START EXCERPT PROVIDED

Star-Ledger
July 3, 1997

Hashers Chase the Trail Not Taken


'Hashers' chase the trail not taken

The Star-Ledger
July 3, 1997
By Kristie Hanley

By day, they go by titles such as marketing director, teacher and bank vice president.

But when Monday evening rolls around, they don their sneakers and answer to the name "Hasher." And being a Hasher - a member of a sports club called the Summit Hash House Harriers – means chasing a flour trail that winds into the woods, through streams and around suburban neighborhoods. The reward is a keg of beer at a member's house or a few rounds at a local pub.

"For all Hashers, I think it's the opportunity to leave behind everything else that's serious that week," said Tony Saitta of New Providence, grand master of the club and marketing director for American Express in Manhattan.

"It's very relaxing," said member Drew Fischlein of Succasunna, who works for GPU Energy in Morristown. "It's a semi-escape from the pressures of work and everything else."

"It's just fun," offered Ed George of Lebanon Borough, a mechanical design instructor at Somerset County Technical Institute in Bridgewater. "It's non-competitive and it's a lot more interesting than just running on the road."

The Hash House Harriers is an international running group founded 61 years ago by an Australian living in Malaysia. It is named for the bar - the Hash House – where members congregated after their weekly run. The club eventually branched out into other parts of Asia, and now has chapters throughout the western hemisphere as well.

Member Jim Whitely has been hashing since the '70's, when he became a founding member of the Seoul Hash House Harriers. Whitely, now a vice president at Chase Manhattan, managed the Seoul branch of Marine Midland Bank for four years.

"It was very big in Southeast Asia for awhile," said Whitely, of Short Hills. "It was popular in the expatriate community, among foreigners who were living overseas. Then

it spread to Korea, and it took off." The Seoul group started out as American, British, Swiss and German businessmen and military people. Then a couple of Koreans started coming. I haven't been back in awhile, but I understand now it's quite a mixed group."

END EXCERPT PROVIDED

§ WHAT TO DO
1. According to the article on the Summit Hash House Harriers, who founded the Hash House Harriers?
2. Pick up the article on the Summit Hash House Harriers right after its last sentence and keep writing.
The entries that follow come from a separate source and are unrelated to the article.

START DATASET EXTRACT

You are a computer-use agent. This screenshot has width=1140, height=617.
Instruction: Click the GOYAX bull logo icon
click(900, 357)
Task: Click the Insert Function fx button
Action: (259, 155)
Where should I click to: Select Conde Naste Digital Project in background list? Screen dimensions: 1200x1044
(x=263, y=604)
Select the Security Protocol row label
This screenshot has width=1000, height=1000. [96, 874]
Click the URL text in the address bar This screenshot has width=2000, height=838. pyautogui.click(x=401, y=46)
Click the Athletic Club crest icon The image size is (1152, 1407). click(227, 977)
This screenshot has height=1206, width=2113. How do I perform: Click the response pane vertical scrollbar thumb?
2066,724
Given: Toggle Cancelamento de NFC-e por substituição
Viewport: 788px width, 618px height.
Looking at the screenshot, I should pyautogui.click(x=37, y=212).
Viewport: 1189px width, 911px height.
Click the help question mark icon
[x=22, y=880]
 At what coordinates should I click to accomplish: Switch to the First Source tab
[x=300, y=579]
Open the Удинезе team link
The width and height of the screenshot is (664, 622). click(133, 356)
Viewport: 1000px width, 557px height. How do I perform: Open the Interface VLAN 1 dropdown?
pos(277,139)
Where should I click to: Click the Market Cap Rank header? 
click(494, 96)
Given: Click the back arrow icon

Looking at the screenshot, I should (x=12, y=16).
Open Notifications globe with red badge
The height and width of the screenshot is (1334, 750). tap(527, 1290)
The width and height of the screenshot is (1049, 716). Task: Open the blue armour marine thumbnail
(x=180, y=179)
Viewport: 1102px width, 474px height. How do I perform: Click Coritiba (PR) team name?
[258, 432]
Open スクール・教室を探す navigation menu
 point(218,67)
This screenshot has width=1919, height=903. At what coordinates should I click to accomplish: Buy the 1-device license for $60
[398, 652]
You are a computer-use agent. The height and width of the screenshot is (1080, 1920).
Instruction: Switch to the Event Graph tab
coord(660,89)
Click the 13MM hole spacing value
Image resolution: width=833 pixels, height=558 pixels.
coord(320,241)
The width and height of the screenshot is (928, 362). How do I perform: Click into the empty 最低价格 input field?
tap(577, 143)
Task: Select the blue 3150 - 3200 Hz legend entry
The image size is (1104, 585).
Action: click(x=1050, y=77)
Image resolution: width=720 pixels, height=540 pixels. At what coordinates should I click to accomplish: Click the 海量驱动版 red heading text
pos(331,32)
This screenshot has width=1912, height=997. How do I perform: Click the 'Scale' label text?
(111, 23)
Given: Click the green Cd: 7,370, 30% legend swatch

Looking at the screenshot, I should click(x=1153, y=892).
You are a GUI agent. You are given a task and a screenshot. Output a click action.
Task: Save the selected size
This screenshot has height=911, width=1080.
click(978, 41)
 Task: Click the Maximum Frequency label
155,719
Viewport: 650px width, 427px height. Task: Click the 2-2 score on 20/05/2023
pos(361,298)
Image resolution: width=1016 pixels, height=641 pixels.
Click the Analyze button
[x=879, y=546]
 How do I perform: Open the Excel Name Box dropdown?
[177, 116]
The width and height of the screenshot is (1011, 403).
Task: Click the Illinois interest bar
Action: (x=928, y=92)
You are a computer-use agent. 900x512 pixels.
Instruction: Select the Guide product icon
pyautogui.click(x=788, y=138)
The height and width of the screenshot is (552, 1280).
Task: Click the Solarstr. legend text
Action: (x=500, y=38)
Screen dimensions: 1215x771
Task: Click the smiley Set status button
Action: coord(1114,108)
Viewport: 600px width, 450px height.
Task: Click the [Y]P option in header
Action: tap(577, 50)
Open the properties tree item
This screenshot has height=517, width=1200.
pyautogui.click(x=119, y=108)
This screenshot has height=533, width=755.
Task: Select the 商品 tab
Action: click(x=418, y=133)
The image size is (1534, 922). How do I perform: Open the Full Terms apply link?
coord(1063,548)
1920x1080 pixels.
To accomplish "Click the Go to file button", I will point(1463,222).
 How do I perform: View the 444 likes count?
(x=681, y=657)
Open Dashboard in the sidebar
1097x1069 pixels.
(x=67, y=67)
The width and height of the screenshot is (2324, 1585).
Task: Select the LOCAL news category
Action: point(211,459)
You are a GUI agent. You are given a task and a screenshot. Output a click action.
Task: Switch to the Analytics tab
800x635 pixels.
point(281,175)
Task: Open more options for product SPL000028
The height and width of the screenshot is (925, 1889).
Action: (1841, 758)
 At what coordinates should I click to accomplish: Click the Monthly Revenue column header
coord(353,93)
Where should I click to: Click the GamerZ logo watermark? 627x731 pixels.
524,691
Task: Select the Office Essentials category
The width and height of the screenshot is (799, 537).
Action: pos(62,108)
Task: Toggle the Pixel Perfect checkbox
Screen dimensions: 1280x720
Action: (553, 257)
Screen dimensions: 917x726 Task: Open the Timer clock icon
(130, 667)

END DATASET EXTRACT

§ ANSWERS
1. An Australian living in Malaysia.

2.
The hash, as the run is called, is modeled after the British game of hare and hounds. Each week, one member takes a turn playing the role of the trail-laying "hare," and the rest of the members are the "hounds." The hounds follow the trail, which consists of patches of flour and ranges from 4 to 6 miles in length.

Every so often, the runner will come across an X marking the trail's end. It is then up to the pack to try running in different directions to pick it up again. The real trail is indicated by at least three patches of flour in a row, and anyone who finds it informs the others by yelling out the call of the Hasher, "On-on!"

Speed can actually work agains a runner, said Saitta, explaining that fast runners waste more time on false trails, allowing the slower members of the pack to catch up.

The hashes are held year-round, no matter the weather. In the rain, trails are marked with flour on trees, and in the snow, food coloring is used on the ground.

A recent hash at Loantaka Reservation in Chatham Township started on the road, but soon turned off into a field of calf-high grass and weeds and then into the muddy woods. The trail was set by Fischlein, the "hare" of the group for that week.

Meeting in the parking lot, the members greeted and ribbed one another and covered their ankles in tick spray before beginning the run. They organized when Saitta yelled, "Ollie, Ollie, Ollie!"

Seventeen runners took off, leaving behind one forlorn-looking brother, Andy Norris of Mountainside. Norris was kept back by a brace on his leg, the result of an injury during a hash in Pennsylvania a few weeks before.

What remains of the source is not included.